The Report “Persons with Disabilities in Portugal – Human Rights Indicators 2020” makes use of national and international secondary sources of information to provide indicators measuring the progress achieved in relation to the human rights of persons with disabilities in Portugal. The report shows that, in 2019, 4,2% (n=12 027) of people registered as unemployed had a disability, with a decrease of 1% (-108) when compared to 2018 (n=12 135). However, the reduction in registered unemployment was more significant in the general population, where there was a drop of 9%. Nonetheless, in the first half of 2020 alone, there was a registered growth of 10% in comparison with the total data of 2019 (13 270 registered), coming to a value that is slightly above the peak of unemployment recorded in this group in 2016.
Thus, the data reveals the negative impacts of the crisis caused by the COVID-19 pandemic on the employment of persons with disabilities, highlighting the structural vulnerability of this group when accessing work.
Regarding education, there is an emphasis this year on the school abandonment indicator. The European Union Statistics on Income and Living Conditions (EU-SILC, 2018) showed that in 2018, the rate of early leavers in students with disabilities, aged between 18 and 24, in Portugal, was of 21,9%, much higher than the average of students without disabilities in Portugal (+9,5 p.p.; 12,4%) (Figure 6).
The same analysis, considering young people aged between 18 and 29 years old, shows that in 2018, the rate of early leavers was even higher, standing at 32%, nearly double of their peers without disabilities (16,4%). When we compare the data with the one retrieved in 2015 (Pinto & Kuznetsova, 2017), it appears that the reduction in the dropout rate was more substantial among young people without disabilities (where it decreased to 5,4 p.p. in the 18-24 age group and 6,8 p.p. in the 18-29 age group) than among young people with disabilities (where it decreases from 2,2 p.p. in the 18-24 group and 3,9 p.p. in the 18-24 age group), thus contributing for a wider gap between the population with and without disabilities.

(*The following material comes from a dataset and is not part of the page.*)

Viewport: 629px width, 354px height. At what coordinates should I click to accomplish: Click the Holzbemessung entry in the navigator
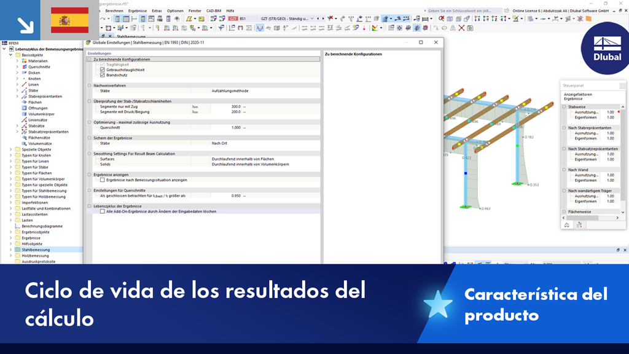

In turn, regarding Living Conditions and Social Protection, the risk of poverty or social exclusion indicator shows that there is also a considerable gap between people with and without disabilities: in 2018, in Portugal, the risk of poverty or social exclusion in women with disability (29,1%) was 11,2 p.p., considerably higher than the risk faced by women without disabilities (17,9%), while for men it represented 9,8 p.p. (a difference of 28,1% vs 18,3%).
This level of disparity had hardly changed since 2016 when the gap between the risk of poverty of women with and without disabilities was 10,2 p.p. and between men with and without disabilities was at 10,7 p.p. (see Pinto & Pinto, 2018). Thus, despite the overall improvements recorded for both groups in terms of reducing the risk of poverty, the level of inequalities remains almost unchanged between the population with and without disabilities.